(Stored data)
=== Section Start ===

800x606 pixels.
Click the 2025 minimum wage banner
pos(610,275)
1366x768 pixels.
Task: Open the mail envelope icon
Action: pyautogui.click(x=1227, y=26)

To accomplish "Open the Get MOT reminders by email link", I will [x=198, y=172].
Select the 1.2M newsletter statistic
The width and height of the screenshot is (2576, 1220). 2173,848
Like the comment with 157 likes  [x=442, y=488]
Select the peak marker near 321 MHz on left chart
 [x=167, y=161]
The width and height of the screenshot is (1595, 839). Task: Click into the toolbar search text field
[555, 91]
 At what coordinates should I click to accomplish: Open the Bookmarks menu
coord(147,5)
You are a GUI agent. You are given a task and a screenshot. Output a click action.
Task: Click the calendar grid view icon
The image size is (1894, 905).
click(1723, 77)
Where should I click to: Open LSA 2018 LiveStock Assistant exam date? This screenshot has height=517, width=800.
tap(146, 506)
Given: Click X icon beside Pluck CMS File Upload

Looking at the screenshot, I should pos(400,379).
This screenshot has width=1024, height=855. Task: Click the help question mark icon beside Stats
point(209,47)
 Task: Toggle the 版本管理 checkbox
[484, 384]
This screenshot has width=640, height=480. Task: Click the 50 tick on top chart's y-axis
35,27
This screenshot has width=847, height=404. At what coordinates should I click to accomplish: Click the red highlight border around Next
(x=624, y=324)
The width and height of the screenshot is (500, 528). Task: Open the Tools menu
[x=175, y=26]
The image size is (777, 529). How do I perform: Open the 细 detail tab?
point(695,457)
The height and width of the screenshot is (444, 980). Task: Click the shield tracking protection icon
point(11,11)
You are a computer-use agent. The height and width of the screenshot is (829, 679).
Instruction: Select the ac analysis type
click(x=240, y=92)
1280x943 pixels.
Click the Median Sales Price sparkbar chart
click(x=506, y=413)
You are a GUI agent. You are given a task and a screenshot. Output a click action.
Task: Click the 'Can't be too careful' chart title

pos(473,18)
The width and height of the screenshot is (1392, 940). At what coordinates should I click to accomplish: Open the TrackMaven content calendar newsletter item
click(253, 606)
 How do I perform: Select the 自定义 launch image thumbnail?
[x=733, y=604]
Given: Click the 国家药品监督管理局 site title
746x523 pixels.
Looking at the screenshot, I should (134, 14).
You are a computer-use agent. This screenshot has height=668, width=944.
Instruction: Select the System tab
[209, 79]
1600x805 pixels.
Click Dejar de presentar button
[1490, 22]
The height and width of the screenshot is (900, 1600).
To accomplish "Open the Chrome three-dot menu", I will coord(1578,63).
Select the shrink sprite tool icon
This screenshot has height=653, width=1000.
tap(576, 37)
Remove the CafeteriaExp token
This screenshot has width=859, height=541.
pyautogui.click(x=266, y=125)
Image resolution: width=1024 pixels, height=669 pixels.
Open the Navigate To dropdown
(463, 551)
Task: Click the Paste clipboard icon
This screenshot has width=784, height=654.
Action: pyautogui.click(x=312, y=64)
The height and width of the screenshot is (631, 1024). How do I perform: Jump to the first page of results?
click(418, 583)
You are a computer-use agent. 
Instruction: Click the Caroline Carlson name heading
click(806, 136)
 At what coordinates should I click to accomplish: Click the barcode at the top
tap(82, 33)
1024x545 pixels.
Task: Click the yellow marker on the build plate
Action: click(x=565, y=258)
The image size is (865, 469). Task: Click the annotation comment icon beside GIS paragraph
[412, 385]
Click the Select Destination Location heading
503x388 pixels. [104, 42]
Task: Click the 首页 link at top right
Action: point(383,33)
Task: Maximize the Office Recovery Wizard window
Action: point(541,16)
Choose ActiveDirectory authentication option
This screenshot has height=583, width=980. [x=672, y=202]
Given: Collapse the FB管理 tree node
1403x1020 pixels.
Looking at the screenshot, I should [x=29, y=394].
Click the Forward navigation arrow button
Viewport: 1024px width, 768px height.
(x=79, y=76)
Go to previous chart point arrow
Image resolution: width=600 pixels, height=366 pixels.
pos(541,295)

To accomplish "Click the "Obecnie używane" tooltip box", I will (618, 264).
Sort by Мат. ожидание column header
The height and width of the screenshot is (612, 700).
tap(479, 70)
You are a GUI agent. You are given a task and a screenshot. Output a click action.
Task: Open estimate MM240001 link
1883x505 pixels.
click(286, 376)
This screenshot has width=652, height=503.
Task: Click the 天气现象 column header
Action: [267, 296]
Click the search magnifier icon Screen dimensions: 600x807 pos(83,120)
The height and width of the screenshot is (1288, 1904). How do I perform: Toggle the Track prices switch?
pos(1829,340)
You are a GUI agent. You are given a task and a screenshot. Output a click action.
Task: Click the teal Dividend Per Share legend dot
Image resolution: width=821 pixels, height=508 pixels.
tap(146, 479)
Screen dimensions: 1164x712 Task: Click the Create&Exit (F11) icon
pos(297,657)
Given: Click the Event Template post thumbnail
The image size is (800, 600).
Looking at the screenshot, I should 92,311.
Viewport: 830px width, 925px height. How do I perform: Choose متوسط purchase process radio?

=== Section End ===

**EXERCISE AIM**
Repeat word for word the lines running from the line containing "The height and width of the screenshot is (1288, 1904)." to the end of the entries above, inclusive.

**OUTPUT**
The height and width of the screenshot is (1288, 1904). How do I perform: Toggle the Track prices switch?
pos(1829,340)
You are a GUI agent. You are given a task and a screenshot. Output a click action.
Task: Click the teal Dividend Per Share legend dot
Image resolution: width=821 pixels, height=508 pixels.
tap(146, 479)
Screen dimensions: 1164x712 Task: Click the Create&Exit (F11) icon
pos(297,657)
Given: Click the Event Template post thumbnail
The image size is (800, 600).
Looking at the screenshot, I should 92,311.
Viewport: 830px width, 925px height. How do I perform: Choose متوسط purchase process radio?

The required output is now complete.